Interview with Prof. Alexandre Reymond
Director of the Centre for Integrative Genomics
Professor Alexandre “Alex” Reymond heads the Center for Integrative Genomics since January 1st 2015, thereby following in the footsteps of Professor Nouria Hernandez, presently Rector of the University of Lausanne. Three years have passed…Tempus fugit. Now, what could be a better reason for luring Prof. Reymond into an interview, asking him about his dreams and vision for the CIG?
“If one does not know to which port one is sailing, no wind is favourable”
Lucius Annaeus Seneca, the Younger (4 BC – AD 65)
An encounter with a CIG Director
He greets me, in his spacious office, with a firm handshake and a warm smile. He offers me a coffee, but I prefer a cup of tea. And I almost immediately realize that this is not a man who attaches great importance to rank. Quite on the contrary, I get the feeling that in order to get things accomplished, he will only make use of his hierarchical position as a last resort, when there are no alternatives left. My first impression is that he does not look like a director at all – a vestimentary code seems not to be amongst his highest priorities, and apart from that he also looks fairly young –, but then, on the other hand, I ask myself how a scientific director is supposed to look, and I have to admit that an answer eludes me. As our conversation continues, it slowly dawns upon me that Alex Reymond has something vaguely Mediterranean over him, which is hard to pinpoint down: some of his gesticulations maybe? He loves to talk, that’s for sure, but he also knows when it’s time to listen.
Ontogenesis of Alexandre Reymond
– Prof. Reymond, could you briefly present yourself?
AR: I was born in Vevey, a town in Switzerland, in the canton of Vaud on the northern shore of Lake Geneva, near Lausanne.
– So, you are a child from the region?
AR: Yes. The family name “Reymond” is typical for the region around Vaulion. It is there that my roots lie along my father’s side, who comes from the Vaud part of the Jura. His parents had a farm there. And my mother comes from the Ticino…
– … you speak Italian?
AR: Yes, I do.
– You grew up in the area?
AR: Yes, I grew up on the Vaud Riviera and following my studies in Biology and Biochemistry at the University of Lausanne, I did my PhD thesis at the ISREC, the Swiss Institute of Experimental Cancer Research, in those days an independent institute before it became embedded within EPFL.

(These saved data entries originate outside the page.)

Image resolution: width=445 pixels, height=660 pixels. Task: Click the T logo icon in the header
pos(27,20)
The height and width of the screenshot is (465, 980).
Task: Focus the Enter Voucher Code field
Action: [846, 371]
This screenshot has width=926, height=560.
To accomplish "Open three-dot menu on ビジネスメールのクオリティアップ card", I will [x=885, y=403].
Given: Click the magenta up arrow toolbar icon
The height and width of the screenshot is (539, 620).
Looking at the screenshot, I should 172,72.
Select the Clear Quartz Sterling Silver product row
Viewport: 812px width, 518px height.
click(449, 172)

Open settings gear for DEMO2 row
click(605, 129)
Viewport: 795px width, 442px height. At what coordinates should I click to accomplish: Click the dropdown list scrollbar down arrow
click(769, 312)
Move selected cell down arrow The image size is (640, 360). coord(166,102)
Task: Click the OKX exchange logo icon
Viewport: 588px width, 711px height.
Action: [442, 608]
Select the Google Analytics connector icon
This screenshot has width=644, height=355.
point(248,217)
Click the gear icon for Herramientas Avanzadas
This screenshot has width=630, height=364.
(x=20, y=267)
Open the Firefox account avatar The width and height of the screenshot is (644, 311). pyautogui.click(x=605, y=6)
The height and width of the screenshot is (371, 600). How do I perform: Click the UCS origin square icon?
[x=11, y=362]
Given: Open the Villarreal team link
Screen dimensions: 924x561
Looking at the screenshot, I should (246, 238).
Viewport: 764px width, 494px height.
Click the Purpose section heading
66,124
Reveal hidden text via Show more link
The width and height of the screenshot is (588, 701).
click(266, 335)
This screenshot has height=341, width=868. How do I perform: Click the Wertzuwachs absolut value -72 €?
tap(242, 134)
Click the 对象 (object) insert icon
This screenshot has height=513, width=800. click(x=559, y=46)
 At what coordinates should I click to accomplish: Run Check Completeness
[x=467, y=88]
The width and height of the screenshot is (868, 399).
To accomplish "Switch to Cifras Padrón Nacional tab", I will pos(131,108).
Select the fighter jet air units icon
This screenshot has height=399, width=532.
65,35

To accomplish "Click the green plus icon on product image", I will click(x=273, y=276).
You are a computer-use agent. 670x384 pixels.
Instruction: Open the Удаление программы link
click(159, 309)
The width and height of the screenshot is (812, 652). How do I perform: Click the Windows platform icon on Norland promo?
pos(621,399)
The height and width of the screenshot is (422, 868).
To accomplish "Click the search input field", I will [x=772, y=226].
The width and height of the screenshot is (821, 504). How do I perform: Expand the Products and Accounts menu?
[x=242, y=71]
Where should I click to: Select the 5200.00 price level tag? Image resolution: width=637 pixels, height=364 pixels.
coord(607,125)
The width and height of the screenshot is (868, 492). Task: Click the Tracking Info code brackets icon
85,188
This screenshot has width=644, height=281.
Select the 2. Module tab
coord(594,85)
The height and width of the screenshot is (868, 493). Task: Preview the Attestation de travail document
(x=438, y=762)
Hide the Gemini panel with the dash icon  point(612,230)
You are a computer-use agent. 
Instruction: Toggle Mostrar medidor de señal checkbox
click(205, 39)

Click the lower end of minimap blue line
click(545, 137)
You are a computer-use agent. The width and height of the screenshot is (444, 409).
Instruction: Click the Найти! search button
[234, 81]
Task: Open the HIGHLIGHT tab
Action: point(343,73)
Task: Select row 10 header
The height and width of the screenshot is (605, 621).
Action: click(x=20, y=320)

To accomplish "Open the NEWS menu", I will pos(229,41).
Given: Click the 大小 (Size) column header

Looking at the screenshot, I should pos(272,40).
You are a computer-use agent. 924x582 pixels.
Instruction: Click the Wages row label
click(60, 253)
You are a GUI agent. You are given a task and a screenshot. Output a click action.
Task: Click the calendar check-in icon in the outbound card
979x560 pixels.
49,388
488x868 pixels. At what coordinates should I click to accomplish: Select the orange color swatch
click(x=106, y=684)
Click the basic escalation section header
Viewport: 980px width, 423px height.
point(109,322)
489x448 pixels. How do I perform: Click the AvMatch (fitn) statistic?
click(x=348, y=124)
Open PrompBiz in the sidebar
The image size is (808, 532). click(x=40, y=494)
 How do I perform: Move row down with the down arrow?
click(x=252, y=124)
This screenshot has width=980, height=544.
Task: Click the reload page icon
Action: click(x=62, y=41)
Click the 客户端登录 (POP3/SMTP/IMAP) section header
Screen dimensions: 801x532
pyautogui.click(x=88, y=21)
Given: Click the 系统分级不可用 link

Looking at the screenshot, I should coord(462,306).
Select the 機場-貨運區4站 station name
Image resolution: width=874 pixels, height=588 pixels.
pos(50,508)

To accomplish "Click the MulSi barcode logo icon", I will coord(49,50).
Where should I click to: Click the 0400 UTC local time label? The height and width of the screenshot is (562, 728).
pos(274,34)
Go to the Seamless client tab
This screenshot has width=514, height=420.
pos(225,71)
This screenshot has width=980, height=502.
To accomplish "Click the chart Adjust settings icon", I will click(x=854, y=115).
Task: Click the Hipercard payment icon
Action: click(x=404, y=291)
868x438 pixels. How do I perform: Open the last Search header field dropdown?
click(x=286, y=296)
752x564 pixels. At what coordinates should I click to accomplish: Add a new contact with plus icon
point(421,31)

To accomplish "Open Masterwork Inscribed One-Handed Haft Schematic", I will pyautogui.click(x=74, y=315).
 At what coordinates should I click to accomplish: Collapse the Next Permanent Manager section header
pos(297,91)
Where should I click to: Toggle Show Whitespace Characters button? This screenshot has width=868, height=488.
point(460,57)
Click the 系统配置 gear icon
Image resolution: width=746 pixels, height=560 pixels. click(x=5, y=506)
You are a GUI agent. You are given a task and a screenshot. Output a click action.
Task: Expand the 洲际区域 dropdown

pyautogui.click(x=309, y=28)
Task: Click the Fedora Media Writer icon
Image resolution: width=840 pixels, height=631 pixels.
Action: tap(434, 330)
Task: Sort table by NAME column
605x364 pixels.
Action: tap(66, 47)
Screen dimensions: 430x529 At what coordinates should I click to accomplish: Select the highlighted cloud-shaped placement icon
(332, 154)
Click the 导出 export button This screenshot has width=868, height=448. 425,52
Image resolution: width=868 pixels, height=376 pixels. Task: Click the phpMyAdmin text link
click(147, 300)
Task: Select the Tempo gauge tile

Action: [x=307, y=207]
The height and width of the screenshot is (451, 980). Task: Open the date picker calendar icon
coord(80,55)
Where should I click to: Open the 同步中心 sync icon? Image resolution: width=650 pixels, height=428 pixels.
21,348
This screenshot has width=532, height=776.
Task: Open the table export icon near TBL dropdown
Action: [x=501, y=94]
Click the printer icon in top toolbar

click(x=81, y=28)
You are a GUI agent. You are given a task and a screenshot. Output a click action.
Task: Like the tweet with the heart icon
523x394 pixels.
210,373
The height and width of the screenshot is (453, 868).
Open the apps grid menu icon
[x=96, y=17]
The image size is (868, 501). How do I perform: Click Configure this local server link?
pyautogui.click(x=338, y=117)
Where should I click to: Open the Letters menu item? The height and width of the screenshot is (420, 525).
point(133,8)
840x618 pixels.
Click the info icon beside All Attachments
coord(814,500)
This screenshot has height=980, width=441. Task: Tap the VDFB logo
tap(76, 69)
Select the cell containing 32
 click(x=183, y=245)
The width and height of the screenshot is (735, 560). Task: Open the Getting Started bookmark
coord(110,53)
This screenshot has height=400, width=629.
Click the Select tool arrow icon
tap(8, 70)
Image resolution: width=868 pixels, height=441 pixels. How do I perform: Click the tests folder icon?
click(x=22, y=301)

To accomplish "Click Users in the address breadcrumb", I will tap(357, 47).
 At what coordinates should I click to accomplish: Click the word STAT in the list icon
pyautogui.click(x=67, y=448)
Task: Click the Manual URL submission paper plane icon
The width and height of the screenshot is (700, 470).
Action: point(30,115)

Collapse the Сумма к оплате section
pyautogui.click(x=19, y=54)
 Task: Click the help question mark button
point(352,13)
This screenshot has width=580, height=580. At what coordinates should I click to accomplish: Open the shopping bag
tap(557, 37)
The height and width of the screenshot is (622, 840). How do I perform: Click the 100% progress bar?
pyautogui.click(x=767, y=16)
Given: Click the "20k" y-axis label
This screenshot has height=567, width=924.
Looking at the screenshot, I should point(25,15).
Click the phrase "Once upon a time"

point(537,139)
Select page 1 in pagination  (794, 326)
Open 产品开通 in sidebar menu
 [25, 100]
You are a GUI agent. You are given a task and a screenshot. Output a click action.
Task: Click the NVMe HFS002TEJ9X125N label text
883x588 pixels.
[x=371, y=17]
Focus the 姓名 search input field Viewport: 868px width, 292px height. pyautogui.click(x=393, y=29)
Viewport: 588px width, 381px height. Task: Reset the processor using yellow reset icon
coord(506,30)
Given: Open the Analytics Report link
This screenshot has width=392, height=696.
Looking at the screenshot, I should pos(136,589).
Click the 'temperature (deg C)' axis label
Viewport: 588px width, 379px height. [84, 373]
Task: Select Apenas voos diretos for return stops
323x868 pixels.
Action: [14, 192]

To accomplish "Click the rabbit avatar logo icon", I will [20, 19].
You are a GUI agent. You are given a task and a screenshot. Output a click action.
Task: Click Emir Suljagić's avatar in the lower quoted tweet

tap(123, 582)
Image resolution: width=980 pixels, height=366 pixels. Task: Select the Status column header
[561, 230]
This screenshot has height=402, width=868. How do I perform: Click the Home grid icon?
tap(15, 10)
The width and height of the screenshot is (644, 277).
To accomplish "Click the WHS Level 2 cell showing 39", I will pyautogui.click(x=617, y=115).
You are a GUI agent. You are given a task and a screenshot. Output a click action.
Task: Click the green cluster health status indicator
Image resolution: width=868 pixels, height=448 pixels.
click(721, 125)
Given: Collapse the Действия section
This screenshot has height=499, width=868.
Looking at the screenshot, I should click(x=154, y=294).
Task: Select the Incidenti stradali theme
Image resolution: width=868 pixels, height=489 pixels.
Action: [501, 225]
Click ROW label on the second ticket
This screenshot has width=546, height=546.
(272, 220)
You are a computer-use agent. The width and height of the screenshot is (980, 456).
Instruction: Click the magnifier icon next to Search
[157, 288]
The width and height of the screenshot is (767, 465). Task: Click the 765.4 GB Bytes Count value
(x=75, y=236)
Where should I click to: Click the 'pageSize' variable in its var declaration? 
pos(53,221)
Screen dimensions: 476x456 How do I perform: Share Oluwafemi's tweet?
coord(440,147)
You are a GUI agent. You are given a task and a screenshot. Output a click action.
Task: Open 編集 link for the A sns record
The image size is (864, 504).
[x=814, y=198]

– What was the topic of your PhD thesis?
AR: I worked on the regulation of cell cycle using yeast as a model. My mentor was Viesturs Simanis, coming from the school of Nobel Laureate Paul Nurse.
– Following his PhD, a scientist nearly always goes for a postdoctoral training. May I assume that you are no exception to that rule?
AR: That is a correct assumption. I went for a postdoc to Harvard Medical School in Boston, in the laboratory of Roger Brent, known for his work on gene regulation and systems biology using fusion proteins. He studies the quantitative behaviours of cell signaling systems and the origins and consequences of variation in them. Roger Brent is one of the inventors of the yeast two-hybrid system, a technology, which we were using to identify protein-protein interactions.
– Which proteins were you interested in?
AR: Our research field was signal transduction and we were studying cell cycle regulators and proteins encoded by oncogenes.
– What happened next?
AR: After that, I was offered a job as a group leader at the Telethon Institute of Genetics and Medicine (TIGEM), which was in Milano in those days. TIGEM is an institute that specializes in the genetics of rare diseases and as such was highly interested in the Human Genome Project, as you can imagine.
– When was this?
AR: We are talking about 1998, at the dawn of the genomics era. In those days, we were using the yeast two-hybrid system as a tool to annotate the genome. So, I was coming from a high-throughput technology approach and entering a domain, which was on the verge of exploring high-throughput platforms in the field of medical genetics.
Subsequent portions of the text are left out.